■ **TEXT SECTION**:
"""
Logic
25 Problems • 5 sub-topics
Adalynn Le • 5/9/2026
Table of Contents
Introduction
The whole point of the AMC 10 is elevated and applied math that requires you to know more than just formulas and also understand how to use them with logic, the foundation of all mathematics
Statements
In mathematics, every statement has to be inherently clear because math is a game of quantitiative data and strict values so even qualitiative data must be kept strict. Thus, all claims, ideas, or formally statements, are sorted into four buckets.
Each statement, written as \(\textup{if } p \textup{ then } q\) consists of two parts. The hypothesis includes the word "if" and the conditional \(p\). The conclusion contains "then" and what happens as a result \(q\). A full statement with a hypothesis and a conclusion is known as a conditional statement.
"""
■ **DATA SEGMENT**:
"""
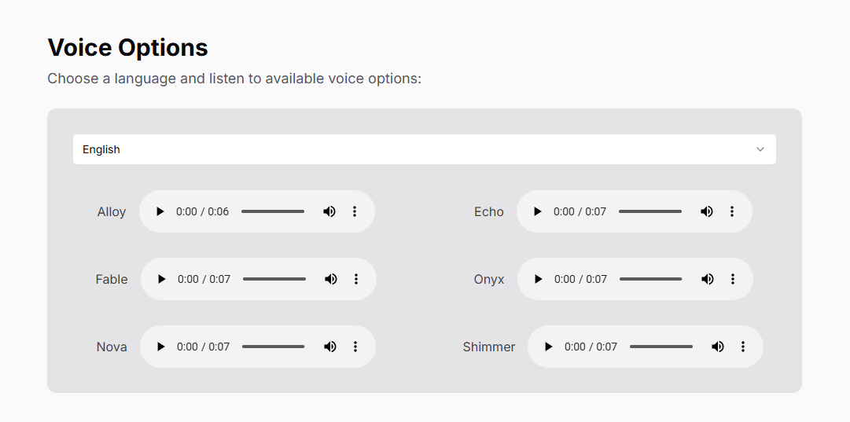Mute the Shimmer audio player
This screenshot has height=422, width=850.
point(717,347)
"""
■ **YOUR GOAL**: Please swap "hypothesis" for "premise" and give the stretch of the logic text from "Each statement, written" through "a conditional statement." again with that change. The listing is separate material and has no connection to the logic text.

■ **RESPONSE TO THIS EXERCISE**:
Each statement, written as \(\textup{if } p \textup{ then } q\) consists of two parts. The premise includes the word "if" and the conditional \(p\). The conclusion contains "then" and what happens as a result \(q\). A full statement with a premise and a conclusion is known as a conditional statement.